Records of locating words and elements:

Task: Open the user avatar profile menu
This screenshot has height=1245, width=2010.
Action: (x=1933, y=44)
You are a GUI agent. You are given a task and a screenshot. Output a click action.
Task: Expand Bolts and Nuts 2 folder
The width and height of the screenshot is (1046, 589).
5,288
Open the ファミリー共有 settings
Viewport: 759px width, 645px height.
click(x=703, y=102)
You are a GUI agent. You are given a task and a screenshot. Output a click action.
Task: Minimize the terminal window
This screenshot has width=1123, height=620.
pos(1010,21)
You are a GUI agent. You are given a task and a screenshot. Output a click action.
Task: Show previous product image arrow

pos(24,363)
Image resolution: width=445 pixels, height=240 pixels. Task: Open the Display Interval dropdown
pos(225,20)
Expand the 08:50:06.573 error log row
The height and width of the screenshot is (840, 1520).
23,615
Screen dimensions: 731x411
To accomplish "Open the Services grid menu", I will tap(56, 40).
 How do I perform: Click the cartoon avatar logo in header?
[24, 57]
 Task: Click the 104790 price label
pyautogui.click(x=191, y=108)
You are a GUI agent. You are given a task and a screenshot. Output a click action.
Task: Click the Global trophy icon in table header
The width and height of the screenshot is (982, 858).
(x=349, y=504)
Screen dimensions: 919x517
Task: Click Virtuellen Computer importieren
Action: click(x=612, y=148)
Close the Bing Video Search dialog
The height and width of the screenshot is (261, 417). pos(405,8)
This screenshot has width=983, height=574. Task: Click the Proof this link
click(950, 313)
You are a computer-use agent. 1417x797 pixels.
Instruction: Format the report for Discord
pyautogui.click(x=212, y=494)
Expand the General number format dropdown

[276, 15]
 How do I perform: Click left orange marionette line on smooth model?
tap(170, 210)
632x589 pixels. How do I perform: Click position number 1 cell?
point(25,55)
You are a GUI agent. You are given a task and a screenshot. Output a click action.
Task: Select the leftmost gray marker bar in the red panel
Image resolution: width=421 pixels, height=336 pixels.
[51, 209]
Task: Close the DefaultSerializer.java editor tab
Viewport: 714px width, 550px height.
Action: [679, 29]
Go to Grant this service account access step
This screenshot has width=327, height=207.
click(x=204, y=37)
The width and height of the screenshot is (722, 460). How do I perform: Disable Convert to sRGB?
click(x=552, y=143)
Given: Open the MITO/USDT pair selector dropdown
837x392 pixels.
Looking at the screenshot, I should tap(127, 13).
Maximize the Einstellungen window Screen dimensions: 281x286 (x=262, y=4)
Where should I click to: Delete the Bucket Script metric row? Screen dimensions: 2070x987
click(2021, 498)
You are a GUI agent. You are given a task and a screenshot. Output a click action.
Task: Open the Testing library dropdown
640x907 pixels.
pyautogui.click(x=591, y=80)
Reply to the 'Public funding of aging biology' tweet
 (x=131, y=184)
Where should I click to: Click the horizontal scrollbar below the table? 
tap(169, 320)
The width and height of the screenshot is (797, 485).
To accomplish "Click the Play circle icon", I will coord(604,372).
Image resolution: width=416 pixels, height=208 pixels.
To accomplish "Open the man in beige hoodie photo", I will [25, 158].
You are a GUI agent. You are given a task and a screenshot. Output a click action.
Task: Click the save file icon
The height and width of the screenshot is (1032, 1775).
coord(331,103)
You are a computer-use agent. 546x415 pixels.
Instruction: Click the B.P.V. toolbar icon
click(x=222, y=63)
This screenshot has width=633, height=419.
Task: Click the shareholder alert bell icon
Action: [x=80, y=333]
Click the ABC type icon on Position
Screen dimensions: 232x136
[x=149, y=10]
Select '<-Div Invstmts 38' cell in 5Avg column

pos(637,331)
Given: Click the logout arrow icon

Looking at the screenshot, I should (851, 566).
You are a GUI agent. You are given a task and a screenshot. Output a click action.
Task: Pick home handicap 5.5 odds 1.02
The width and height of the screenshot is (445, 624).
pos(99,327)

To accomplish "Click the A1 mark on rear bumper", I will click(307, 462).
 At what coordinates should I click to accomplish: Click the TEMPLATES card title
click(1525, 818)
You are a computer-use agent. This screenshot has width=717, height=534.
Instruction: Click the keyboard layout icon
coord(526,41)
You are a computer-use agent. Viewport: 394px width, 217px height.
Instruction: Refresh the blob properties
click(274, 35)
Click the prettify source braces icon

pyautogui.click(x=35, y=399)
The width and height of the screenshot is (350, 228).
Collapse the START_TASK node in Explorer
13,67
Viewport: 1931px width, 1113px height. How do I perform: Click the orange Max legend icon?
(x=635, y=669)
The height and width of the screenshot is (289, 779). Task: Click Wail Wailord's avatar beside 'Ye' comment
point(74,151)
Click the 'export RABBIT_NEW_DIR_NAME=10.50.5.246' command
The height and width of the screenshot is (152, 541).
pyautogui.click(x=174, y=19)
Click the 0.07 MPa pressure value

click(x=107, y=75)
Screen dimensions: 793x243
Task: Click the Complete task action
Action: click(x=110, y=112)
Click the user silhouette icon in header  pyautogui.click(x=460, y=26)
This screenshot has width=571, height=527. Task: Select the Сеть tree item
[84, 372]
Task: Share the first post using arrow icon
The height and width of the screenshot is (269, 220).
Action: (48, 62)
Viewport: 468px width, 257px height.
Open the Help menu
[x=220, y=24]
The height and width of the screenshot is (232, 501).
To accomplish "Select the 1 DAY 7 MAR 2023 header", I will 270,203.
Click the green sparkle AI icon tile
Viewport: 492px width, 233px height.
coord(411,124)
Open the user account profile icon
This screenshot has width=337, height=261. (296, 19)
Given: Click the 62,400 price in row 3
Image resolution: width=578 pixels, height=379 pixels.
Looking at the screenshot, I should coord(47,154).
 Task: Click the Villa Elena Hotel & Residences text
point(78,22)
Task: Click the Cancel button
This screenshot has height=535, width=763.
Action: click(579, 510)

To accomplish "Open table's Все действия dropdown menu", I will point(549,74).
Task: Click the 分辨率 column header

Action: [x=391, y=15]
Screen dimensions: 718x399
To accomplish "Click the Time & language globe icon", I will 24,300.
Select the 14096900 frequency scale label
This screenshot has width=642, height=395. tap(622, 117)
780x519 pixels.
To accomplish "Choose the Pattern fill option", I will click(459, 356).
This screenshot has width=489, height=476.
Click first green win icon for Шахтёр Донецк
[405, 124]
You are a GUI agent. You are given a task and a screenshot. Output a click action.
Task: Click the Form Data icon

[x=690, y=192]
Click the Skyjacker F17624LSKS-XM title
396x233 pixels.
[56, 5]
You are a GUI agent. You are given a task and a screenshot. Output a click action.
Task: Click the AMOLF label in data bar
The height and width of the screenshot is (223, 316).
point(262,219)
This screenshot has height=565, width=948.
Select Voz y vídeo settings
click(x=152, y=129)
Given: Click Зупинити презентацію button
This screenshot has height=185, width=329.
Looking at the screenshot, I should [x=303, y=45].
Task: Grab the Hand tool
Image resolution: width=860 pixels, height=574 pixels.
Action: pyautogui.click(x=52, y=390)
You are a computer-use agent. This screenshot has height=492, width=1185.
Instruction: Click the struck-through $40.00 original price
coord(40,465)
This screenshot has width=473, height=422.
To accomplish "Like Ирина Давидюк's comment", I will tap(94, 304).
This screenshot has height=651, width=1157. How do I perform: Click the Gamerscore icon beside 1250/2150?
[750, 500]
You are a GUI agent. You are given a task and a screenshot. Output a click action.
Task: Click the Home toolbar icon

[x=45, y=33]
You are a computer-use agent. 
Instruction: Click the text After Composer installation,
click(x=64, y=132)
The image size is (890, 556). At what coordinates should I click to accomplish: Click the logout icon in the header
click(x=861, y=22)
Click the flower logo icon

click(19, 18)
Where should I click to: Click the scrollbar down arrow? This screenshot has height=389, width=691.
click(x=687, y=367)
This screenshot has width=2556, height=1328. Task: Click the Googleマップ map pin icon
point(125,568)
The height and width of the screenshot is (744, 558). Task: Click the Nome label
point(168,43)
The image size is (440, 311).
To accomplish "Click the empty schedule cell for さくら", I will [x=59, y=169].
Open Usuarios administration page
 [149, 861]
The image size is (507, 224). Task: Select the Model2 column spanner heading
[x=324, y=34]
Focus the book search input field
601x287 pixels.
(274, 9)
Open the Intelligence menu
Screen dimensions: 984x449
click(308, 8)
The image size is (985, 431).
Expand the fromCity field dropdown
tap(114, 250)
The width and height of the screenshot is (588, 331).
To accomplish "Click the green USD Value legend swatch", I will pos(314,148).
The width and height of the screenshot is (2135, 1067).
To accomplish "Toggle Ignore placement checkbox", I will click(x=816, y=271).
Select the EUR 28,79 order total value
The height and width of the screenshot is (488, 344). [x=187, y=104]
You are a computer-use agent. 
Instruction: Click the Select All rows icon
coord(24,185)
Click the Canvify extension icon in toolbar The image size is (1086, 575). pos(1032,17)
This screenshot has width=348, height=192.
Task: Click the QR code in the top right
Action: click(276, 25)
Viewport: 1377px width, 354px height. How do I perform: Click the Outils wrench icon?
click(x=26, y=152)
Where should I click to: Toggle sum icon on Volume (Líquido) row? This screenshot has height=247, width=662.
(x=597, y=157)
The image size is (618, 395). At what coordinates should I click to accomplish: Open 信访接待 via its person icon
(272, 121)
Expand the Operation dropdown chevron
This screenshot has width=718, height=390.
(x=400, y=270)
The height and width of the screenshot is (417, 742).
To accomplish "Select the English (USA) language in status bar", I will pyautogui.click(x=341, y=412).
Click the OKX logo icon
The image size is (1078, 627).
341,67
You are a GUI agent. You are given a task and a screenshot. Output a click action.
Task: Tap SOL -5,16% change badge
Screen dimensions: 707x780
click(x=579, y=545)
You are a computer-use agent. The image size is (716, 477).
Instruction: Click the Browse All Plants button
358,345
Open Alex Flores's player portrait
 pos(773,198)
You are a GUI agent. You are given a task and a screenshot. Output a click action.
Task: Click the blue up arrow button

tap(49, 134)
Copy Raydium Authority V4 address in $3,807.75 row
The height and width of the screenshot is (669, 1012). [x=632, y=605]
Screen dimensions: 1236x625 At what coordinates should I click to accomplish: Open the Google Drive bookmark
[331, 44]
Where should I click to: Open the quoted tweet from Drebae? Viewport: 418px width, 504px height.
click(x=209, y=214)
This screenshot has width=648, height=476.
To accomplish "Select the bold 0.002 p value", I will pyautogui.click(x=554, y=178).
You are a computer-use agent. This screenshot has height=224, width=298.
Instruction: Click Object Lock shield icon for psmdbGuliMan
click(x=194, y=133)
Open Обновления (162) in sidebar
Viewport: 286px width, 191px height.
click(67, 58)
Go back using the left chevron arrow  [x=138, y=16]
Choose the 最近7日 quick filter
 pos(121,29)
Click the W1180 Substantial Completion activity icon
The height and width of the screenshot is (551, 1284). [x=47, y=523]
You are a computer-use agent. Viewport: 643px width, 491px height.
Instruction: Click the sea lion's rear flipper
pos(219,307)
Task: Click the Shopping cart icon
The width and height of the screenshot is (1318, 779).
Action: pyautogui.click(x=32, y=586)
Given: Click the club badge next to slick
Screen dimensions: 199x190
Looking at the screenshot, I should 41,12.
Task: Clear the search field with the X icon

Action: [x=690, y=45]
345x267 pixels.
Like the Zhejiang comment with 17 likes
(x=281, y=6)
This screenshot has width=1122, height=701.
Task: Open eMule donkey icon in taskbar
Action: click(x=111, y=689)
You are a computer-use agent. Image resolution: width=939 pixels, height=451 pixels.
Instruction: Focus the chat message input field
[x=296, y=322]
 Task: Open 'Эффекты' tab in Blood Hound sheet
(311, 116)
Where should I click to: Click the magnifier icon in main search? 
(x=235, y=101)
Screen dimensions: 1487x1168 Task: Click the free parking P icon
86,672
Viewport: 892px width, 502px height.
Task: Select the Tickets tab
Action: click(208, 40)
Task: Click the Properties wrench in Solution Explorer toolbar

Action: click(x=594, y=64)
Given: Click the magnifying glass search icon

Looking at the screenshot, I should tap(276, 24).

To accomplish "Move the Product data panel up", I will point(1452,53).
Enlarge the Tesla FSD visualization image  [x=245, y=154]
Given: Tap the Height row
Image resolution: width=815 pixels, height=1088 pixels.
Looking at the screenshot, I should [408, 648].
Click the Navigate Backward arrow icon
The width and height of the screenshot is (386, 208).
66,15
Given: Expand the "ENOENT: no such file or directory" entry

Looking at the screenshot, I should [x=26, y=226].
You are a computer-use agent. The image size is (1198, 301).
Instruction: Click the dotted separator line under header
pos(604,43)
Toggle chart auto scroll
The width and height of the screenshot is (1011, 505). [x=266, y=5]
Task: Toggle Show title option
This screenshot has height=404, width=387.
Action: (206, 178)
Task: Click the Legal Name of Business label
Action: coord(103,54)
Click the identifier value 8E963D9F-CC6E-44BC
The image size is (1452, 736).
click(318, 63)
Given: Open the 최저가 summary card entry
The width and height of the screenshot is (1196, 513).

→ To be done
Copy out the lines above between the line holding "Where should I click to: Click the scrollbar" and the line holding "I will pos(314,148).", inclusive, without changing anything.

→ Final answer
Where should I click to: Click the scrollbar down arrow? This screenshot has height=389, width=691.
click(x=687, y=367)
This screenshot has width=2556, height=1328. Task: Click the Googleマップ map pin icon
point(125,568)
The height and width of the screenshot is (744, 558). Task: Click the Nome label
point(168,43)
The image size is (440, 311).
To accomplish "Click the empty schedule cell for さくら", I will [x=59, y=169].
Open Usuarios administration page
 [149, 861]
The image size is (507, 224). Task: Select the Model2 column spanner heading
[x=324, y=34]
Focus the book search input field
601x287 pixels.
(274, 9)
Open the Intelligence menu
Screen dimensions: 984x449
click(308, 8)
The image size is (985, 431).
Expand the fromCity field dropdown
tap(114, 250)
The width and height of the screenshot is (588, 331).
To accomplish "Click the green USD Value legend swatch", I will pos(314,148).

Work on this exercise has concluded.